Attention, Chicago landlords! Never, ever lock out a tenant, re-key the lock on the apartment door or interfere with their utilities. Sounds drastic, yes. But if landlords even threaten to do these things before consulting with counsel or reading Chicago’s Residential Landlord and Tenant Ordinance (CRLTO) before acting, they could be headed for trouble.
Can Landlords Lock Out Troublesome Tenants?
Let’s say a tenant is creating major headaches and relations between the tenant and landlord are rapidly deteriorating. Landlords in this situation may be tempted to take matters into their own hands by turning off water, gas or electricity to the unit or re-key locks on the apartment door.

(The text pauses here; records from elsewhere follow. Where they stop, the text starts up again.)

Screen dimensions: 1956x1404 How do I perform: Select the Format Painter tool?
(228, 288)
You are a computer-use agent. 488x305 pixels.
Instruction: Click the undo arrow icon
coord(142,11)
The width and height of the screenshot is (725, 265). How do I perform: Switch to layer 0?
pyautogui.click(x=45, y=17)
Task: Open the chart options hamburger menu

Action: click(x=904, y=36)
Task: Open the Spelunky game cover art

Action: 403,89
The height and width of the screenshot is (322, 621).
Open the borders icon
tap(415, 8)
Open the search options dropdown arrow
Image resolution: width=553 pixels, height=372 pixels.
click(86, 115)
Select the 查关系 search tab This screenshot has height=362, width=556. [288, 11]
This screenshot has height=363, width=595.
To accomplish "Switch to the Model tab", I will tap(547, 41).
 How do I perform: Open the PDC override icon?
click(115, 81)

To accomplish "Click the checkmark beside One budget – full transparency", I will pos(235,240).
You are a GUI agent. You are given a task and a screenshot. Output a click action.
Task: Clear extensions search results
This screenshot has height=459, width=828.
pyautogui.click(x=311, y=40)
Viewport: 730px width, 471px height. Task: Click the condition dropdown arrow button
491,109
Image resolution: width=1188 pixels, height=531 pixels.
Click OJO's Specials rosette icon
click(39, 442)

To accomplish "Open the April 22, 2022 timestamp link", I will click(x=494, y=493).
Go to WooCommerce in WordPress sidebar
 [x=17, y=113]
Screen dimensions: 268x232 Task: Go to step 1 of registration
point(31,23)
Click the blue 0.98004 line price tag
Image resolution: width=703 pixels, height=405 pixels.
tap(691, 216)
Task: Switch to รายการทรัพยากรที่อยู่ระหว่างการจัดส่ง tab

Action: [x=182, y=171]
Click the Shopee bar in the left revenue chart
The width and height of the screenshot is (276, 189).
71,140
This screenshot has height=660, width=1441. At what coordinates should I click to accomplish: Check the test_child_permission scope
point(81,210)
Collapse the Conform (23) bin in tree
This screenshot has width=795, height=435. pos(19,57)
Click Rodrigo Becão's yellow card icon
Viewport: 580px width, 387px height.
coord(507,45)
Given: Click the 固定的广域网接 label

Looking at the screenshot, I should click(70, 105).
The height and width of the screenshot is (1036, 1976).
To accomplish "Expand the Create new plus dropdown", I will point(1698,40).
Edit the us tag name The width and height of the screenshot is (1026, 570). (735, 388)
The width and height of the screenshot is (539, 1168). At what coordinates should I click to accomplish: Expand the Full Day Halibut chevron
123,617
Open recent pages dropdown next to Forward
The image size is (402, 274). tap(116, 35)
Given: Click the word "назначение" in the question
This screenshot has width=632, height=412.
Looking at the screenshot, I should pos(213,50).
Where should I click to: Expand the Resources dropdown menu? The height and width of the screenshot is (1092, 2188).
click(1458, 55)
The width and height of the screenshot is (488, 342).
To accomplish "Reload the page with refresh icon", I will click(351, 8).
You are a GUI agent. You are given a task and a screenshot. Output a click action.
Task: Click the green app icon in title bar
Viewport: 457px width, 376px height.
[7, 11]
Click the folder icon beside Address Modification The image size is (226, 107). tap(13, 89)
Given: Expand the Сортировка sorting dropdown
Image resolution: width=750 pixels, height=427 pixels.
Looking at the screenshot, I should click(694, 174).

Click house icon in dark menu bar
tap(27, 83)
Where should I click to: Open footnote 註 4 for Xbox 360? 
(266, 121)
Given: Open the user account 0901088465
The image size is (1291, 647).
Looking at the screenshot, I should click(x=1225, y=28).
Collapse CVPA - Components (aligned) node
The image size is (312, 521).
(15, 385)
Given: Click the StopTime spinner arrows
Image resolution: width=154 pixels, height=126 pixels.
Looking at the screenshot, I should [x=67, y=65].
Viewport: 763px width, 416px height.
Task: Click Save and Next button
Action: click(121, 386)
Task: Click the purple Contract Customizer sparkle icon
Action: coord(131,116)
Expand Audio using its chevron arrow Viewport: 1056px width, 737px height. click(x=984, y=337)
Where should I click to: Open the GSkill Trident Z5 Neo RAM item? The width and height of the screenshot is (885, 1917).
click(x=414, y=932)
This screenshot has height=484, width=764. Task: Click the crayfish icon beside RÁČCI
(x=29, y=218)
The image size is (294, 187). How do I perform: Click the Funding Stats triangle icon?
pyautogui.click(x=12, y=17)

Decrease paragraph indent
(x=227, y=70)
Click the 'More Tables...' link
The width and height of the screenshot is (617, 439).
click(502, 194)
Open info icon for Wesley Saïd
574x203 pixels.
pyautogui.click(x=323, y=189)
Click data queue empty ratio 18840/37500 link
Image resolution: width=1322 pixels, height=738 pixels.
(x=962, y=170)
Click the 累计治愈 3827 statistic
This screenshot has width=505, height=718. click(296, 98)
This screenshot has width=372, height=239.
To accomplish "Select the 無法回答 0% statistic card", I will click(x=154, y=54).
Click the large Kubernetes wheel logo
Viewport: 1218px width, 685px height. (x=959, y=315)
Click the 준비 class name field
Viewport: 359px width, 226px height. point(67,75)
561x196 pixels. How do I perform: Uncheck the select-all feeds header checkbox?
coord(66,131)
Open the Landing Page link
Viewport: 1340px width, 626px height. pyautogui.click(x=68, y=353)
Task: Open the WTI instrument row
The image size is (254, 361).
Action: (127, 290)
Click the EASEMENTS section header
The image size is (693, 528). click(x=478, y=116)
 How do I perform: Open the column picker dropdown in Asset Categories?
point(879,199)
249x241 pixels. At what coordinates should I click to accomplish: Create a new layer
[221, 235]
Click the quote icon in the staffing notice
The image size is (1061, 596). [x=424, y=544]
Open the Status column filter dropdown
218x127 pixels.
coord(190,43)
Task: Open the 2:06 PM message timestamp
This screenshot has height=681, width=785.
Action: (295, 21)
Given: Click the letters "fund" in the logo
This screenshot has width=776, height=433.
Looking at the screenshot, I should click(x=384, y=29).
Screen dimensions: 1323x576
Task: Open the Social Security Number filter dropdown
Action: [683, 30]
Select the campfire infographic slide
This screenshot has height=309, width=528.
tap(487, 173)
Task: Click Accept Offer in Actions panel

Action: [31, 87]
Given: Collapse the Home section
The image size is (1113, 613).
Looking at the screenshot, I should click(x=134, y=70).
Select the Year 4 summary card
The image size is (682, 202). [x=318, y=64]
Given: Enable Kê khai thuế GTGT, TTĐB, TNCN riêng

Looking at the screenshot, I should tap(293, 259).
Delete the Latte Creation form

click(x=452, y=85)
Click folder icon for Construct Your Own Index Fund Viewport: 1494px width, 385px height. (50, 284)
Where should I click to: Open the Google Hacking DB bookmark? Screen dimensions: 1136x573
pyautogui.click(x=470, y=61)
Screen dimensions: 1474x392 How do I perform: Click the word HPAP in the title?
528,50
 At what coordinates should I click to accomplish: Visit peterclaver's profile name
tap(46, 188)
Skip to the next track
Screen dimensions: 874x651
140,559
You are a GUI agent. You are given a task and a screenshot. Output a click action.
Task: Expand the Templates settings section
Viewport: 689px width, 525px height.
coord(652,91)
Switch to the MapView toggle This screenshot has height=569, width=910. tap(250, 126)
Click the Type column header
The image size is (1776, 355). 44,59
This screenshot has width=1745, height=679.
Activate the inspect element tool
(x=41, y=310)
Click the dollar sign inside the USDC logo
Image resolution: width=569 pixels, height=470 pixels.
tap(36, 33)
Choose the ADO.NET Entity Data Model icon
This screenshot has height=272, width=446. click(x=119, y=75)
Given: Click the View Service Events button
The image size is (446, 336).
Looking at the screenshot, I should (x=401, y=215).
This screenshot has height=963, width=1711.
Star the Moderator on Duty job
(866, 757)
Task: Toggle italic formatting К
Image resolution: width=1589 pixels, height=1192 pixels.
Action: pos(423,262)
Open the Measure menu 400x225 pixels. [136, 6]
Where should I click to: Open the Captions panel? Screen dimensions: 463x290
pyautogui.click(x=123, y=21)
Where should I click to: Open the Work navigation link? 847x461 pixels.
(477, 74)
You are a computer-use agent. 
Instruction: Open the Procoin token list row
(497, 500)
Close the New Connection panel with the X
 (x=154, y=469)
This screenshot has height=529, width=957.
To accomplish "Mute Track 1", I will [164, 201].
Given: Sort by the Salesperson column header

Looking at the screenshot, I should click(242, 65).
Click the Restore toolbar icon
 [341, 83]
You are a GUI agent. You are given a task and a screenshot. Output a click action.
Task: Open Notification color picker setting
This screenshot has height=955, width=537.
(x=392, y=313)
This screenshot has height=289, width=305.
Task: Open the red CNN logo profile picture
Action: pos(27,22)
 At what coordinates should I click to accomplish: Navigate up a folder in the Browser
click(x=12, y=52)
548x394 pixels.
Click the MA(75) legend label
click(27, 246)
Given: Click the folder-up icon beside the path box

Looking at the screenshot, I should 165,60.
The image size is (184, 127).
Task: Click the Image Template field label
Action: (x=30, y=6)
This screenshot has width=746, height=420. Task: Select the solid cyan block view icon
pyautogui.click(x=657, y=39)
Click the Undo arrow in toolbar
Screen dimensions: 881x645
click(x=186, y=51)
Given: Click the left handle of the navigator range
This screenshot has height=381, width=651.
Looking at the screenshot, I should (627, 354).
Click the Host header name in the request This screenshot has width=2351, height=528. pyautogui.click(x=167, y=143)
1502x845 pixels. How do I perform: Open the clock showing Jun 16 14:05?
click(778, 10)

Interfering with utilities (including heating, air conditioning, plumbing and telephone), locking or removing windows or doors, blocking the entrance, removing personal property from a unit, or merely threatening to do any of these things without actually doing them is absolutely forbidden by the Chicago Residential Landlord and Tenant Ordinance.
How Can Landlords Deal with Difficult Tenants?
If landlords find themselves in a dispute with a tenant, no matter how bad, they may not take any steps to “oust or dispossess or threaten or attempt to oust or dispossess” the tenant, unless specifically authorized to do so by one of four exceptions listed in the ordinance. These exceptions are narrow, specific and hard to meet. Landlords who violate this law, which can be found at Section 5-12-160 of the Chicago Municipal Code, expose themselves to prosecution and expensive fines, as well as civil liability for which the tenant may recover double the monthly apartment rent or twice the actual damages sustained, whichever is greater, plus court costs and attorneys’ fees.
Do not resort to self-help eviction remedies without calling counsel.
The general information that Domu provides about Chicago landlord tenant law is not intended as legal advice. Domu endeavors to provide accurate information, but the law is subject to change, and Domu is not a law firm or provider of legal services. Questions about your particular leasing situation should be directed to a lawyer.